# Did your puppy go through a (gasp) "ugly duckling" stage?



## Taylorboo (Dec 28, 2008)

I know I owe you all Pike pics, and the new camera is here today (yay!), but he's looking really ... odd. He has a big chest, a teeny weeny butt, and a rat tail. Tell me he will grow out of this and be gorgeous. I will love him no matter what, but dang, he looks homely right now, LOL! Still has a super cute face


----------



## MaggieRoseLee (Aug 17, 2001)

Bet he's ADORABLE, come on, PICTURES!!!!


----------



## Cassidy's Mom (Mar 30, 2003)

Um, Tom was calling Halo Zippy the Pinhead for awhile, is that what you mean?


----------



## onyx'girl (May 18, 2007)

NEVER!!! 
Even when his ears were too big for his head, or when his tail was too long for his body and dragged on the ground til his legs caught up a day later, or when his legs were too long for his body, or when his neck skin was so wrinkly/baggy til he gained another 10#, or when his tongue....wait, that is still a bit on the long side!!!
Every stage is adorable, I even like the bit of grey in the muzzle look that Onyx has started to get.


----------



## SunCzarina (Nov 24, 2000)

oh yeah, Otto went through lots of stages where his ears were too big or his head was too small. He went through a period where he was all big huge legs and no body. He's 21 months now and finally looks in proportion to himself. 

Someday he might even grow a chest!


----------



## Taylorboo (Dec 28, 2008)

Ok, Ok, he's still adorable, but you know Foghorn Leghorn? That's his new name. Looking at him from behind is *hilarious*. I guess it means he's really gonna be deep-chested if these proportions are any indicator. He cracks us up, whereas a few weeks ago he was just so pretty. Now he is really funny.

Not that I mind ANY stage. It's just been so long since I've had a boy puppy I wanted to hear from others on the board.

And yep, I say I say, you'll get pics of Mr. Legorn tomorrow. Promise. The new camera ROCKS. I'm stuck up here working the late shift all alone just taking random shots of crap in the office - I love it THAT much.


----------



## doxsee (Jun 14, 2007)

I call Jayda a mule....


----------



## a300fe1 (Feb 11, 2010)

Can't wait to see the pics since your Pike is just ahead of our Pike (age wise), I'm interested to see what to expect.


----------



## JKlatsky (Apr 21, 2007)

Nothing beats Anka's awkward stage, except maybe Cade's. Cade's awkward stage was so awkward that I don't even think we have pictures...it was that bad! 

Thank goodness they eventually grow into themselves.


----------



## Raziel (Sep 29, 2009)

Thats pretty mean.


----------



## 3ToesTonyismydog (Dec 27, 2009)

Taylorboo said:


> I know I owe you all Pike pics, and the new camera is here today (yay!), but he's looking really ... odd. He has a big chest, a teeny weeny butt, and a rat tail. Tell me he will grow out of this and be gorgeous. I will love him no matter what, but dang, he looks homely right now, LOL! Still has a super cute face


I just called the picture police and informed them that you are starting threads in the pictures, pictures, pictures,topic section without posting pictures. They said they will give you 24 hours and then it's off with your head.

* **Work to do**: According to the forum thread, what new name does Taylorboo give Pike? The rows that follow are drawn from a separate source, unrelated to the forum thread.

* **Provided records**:
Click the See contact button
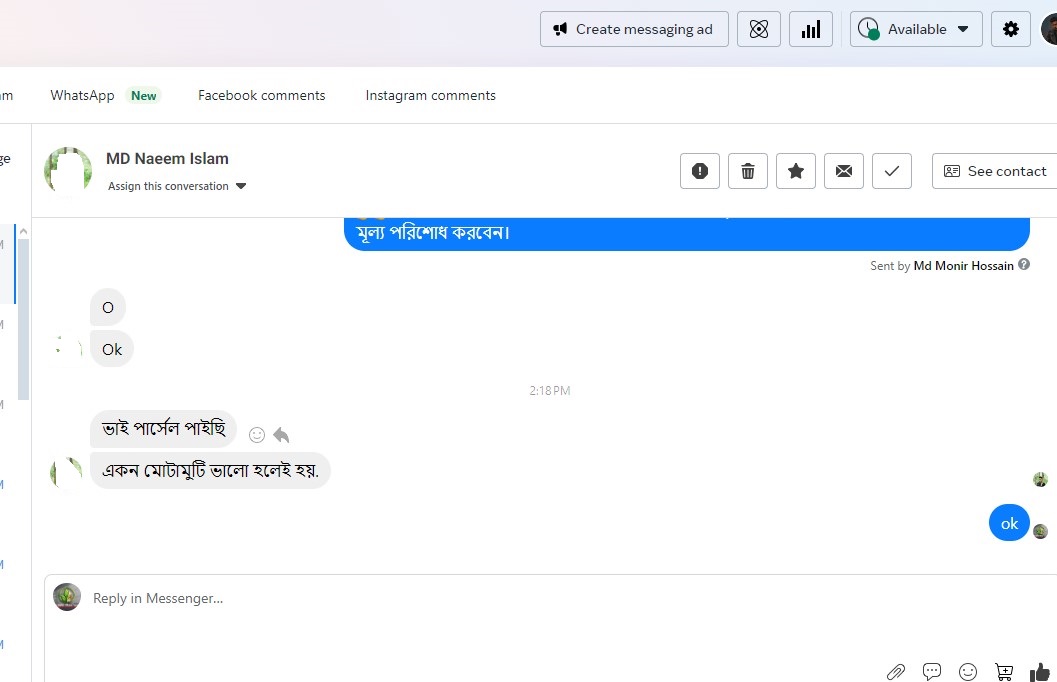This screenshot has width=1057, height=682. (x=995, y=171)
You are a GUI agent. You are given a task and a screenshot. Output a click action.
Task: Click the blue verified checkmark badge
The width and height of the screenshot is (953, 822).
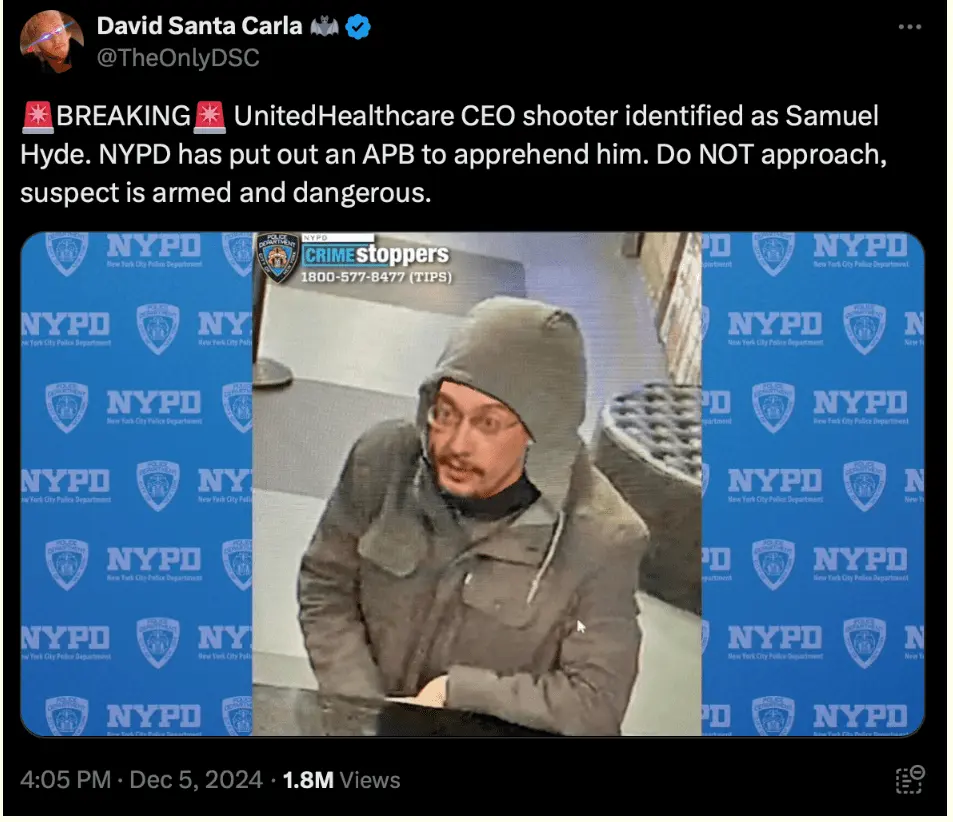click(x=358, y=27)
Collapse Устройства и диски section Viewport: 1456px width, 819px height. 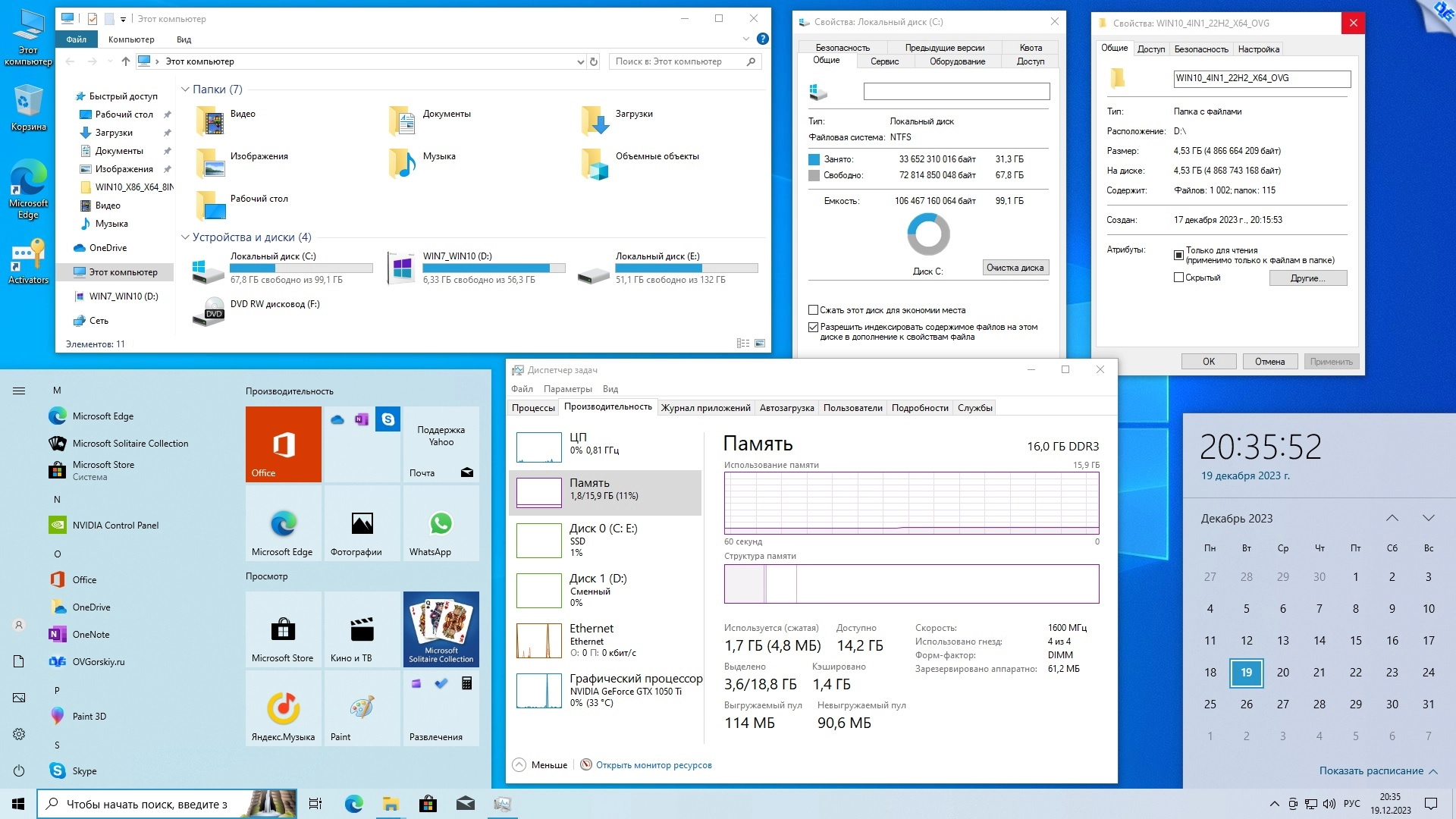(185, 237)
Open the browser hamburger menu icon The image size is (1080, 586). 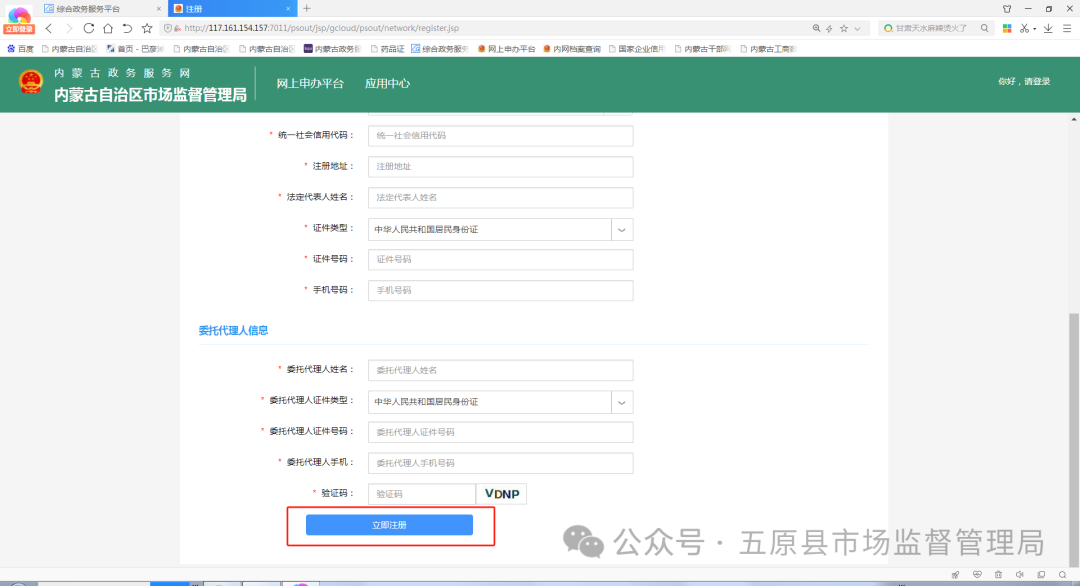[1067, 28]
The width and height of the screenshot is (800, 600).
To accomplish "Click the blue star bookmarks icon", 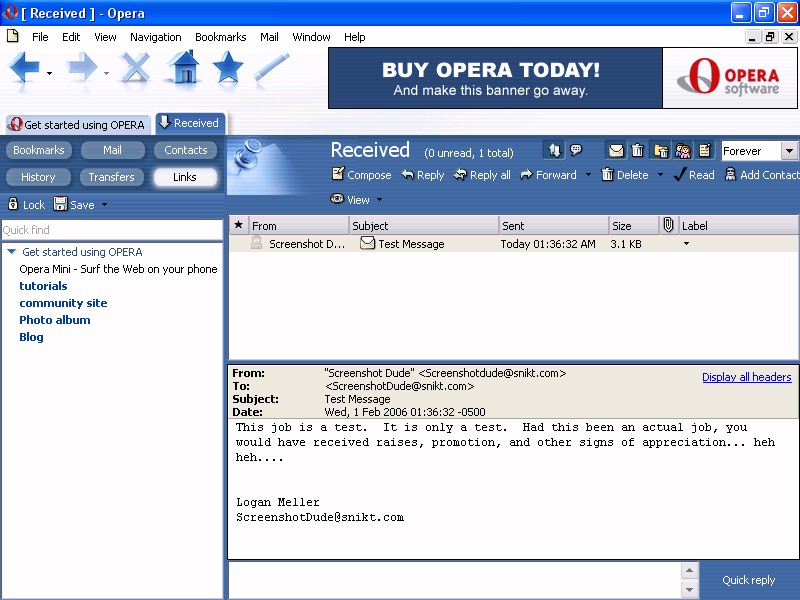I will [228, 68].
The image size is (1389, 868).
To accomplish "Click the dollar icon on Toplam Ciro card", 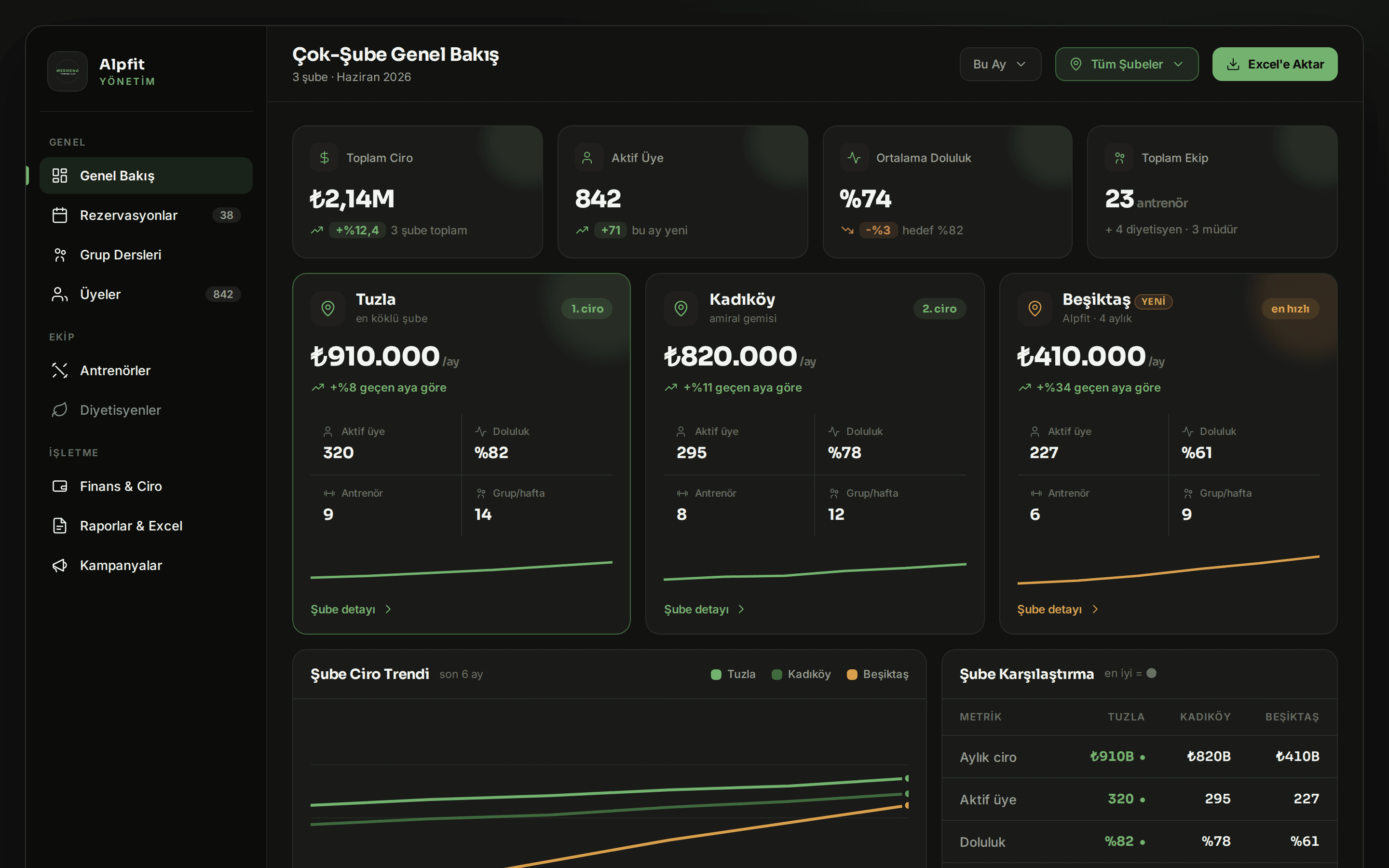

* **Exercise solution**: Foghorn Leghorn.